What you have to do.
Can you extract the full passage on tree search for web agents, word for word and unchanged?

Text for analysis.
==========

The implementation uses specific parameters for the search: maximum depth $d=5$, branching factor $b=5$, and search budget $c=20$ node expansions per step of the agent's execution. The agent is also capped at a maximum of 5 actions in total for the main experiments, demonstrating the efficiency of search even under strict action limits.

The effectiveness of the approach is demonstrated on the challenging VisualWebArena (VWA) (Koh et al., 1 Jul 2024 ) and WebArena (WA) (Koh et al., 1 Jul 2024 ) benchmarks.

• On VWA, applying search to a GPT-4o + SoM agent improved the success rate from 18.9\% to 26.4\%, a 39.7\% relative increase, setting a new state-of-the-art.
• On WA, search applied to a GPT-4o agent increased success rate from 15.0\% to 19.2\%, a 28.0\% relative improvement.
• Search also substantially boosted the performance of a Llama-3-70B-Instruct agent on VWA, from 7.6\% to 16.7\% (+119.7% relative), highlighting its complementarity with different base agents.

Analysis shows that performance scales with increased search budget (Fig 2), depth, and branching factor (Table 2), indicating that more compute for search yields better results. Compared to a simple trajectory-level reranking baseline (sampling 3 full trajectories and picking the best), the proposed tree search with $c=20$ performed significantly better, validating the benefits of exploring partial trajectories and backtracking.

Breakdowns by task difficulty (Table 3) reveal that search provides the largest relative gains on medium difficulty tasks (4-9 actions), likely because the search depth of $d=5$ aligns well with the planning horizon needed for these tasks. Improvements were also observed across various websites (Tables 4 and 5), suggesting generality.

==========

Collected data entries:
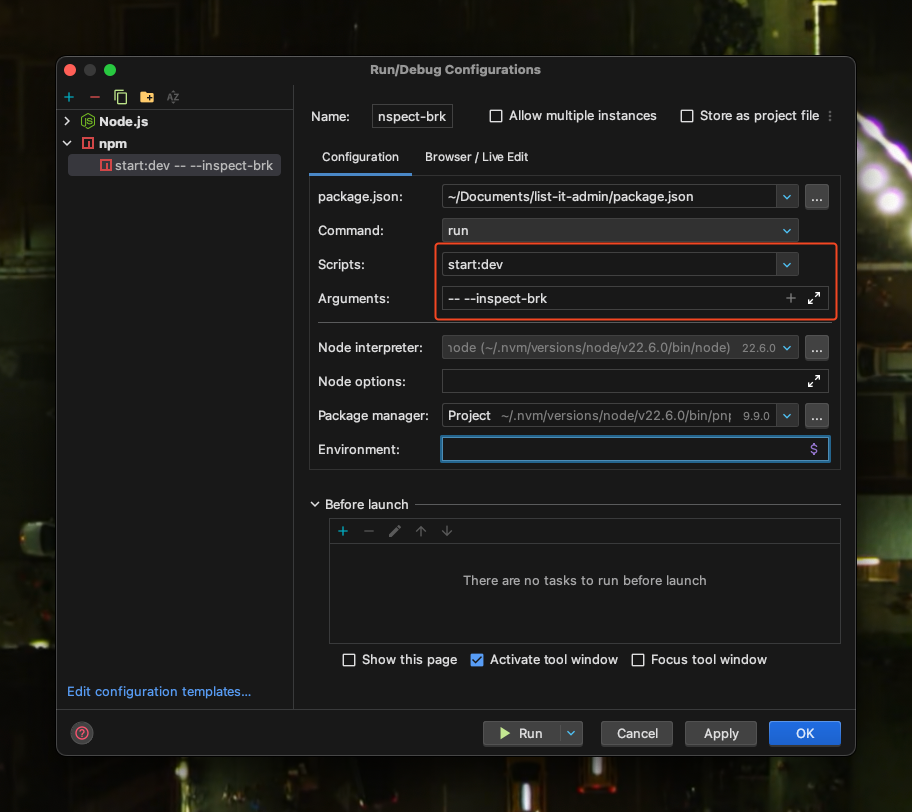Open Edit configuration templates link
912x812 pixels.
[x=159, y=691]
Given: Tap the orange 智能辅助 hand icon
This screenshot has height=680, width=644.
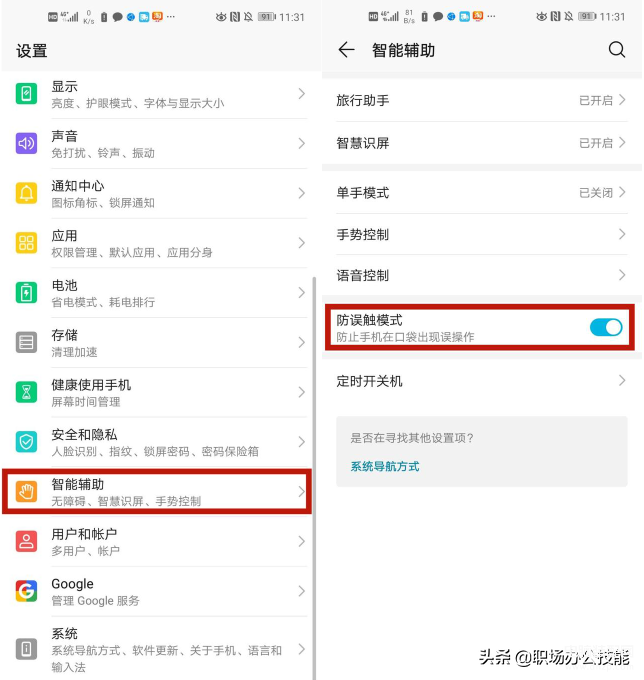Looking at the screenshot, I should 26,492.
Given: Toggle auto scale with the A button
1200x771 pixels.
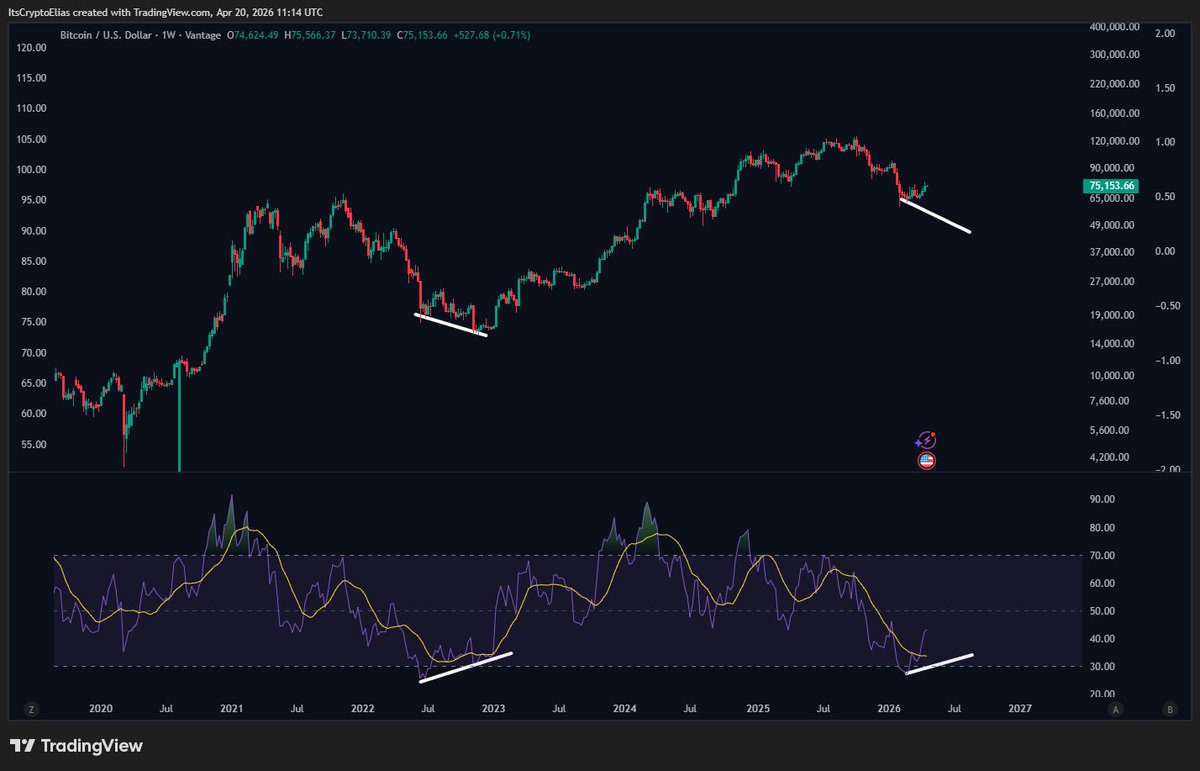Looking at the screenshot, I should tap(1114, 709).
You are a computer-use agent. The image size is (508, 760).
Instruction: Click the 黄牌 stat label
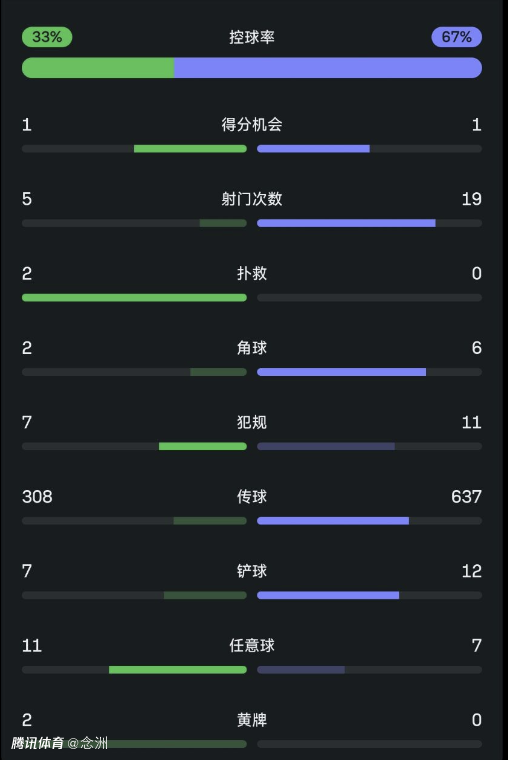click(x=252, y=720)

==========

Answer space.
The implementation uses specific parameters for the search: maximum depth $d=5$, branching factor $b=5$, and search budget $c=20$ node expansions per step of the agent's execution. The agent is also capped at a maximum of 5 actions in total for the main experiments, demonstrating the efficiency of search even under strict action limits.

The effectiveness of the approach is demonstrated on the challenging VisualWebArena (VWA) (Koh et al., 1 Jul 2024 ) and WebArena (WA) (Koh et al., 1 Jul 2024 ) benchmarks.

• On VWA, applying search to a GPT-4o + SoM agent improved the success rate from 18.9\% to 26.4\%, a 39.7\% relative increase, setting a new state-of-the-art.
• On WA, search applied to a GPT-4o agent increased success rate from 15.0\% to 19.2\%, a 28.0\% relative improvement.
• Search also substantially boosted the performance of a Llama-3-70B-Instruct agent on VWA, from 7.6\% to 16.7\% (+119.7% relative), highlighting its complementarity with different base agents.

Analysis shows that performance scales with increased search budget (Fig 2), depth, and branching factor (Table 2), indicating that more compute for search yields better results. Compared to a simple trajectory-level reranking baseline (sampling 3 full trajectories and picking the best), the proposed tree search with $c=20$ performed significantly better, validating the benefits of exploring partial trajectories and backtracking.

Breakdowns by task difficulty (Table 3) reveal that search provides the largest relative gains on medium difficulty tasks (4-9 actions), likely because the search depth of $d=5$ aligns well with the planning horizon needed for these tasks. Improvements were also observed across various websites (Tables 4 and 5), suggesting generality.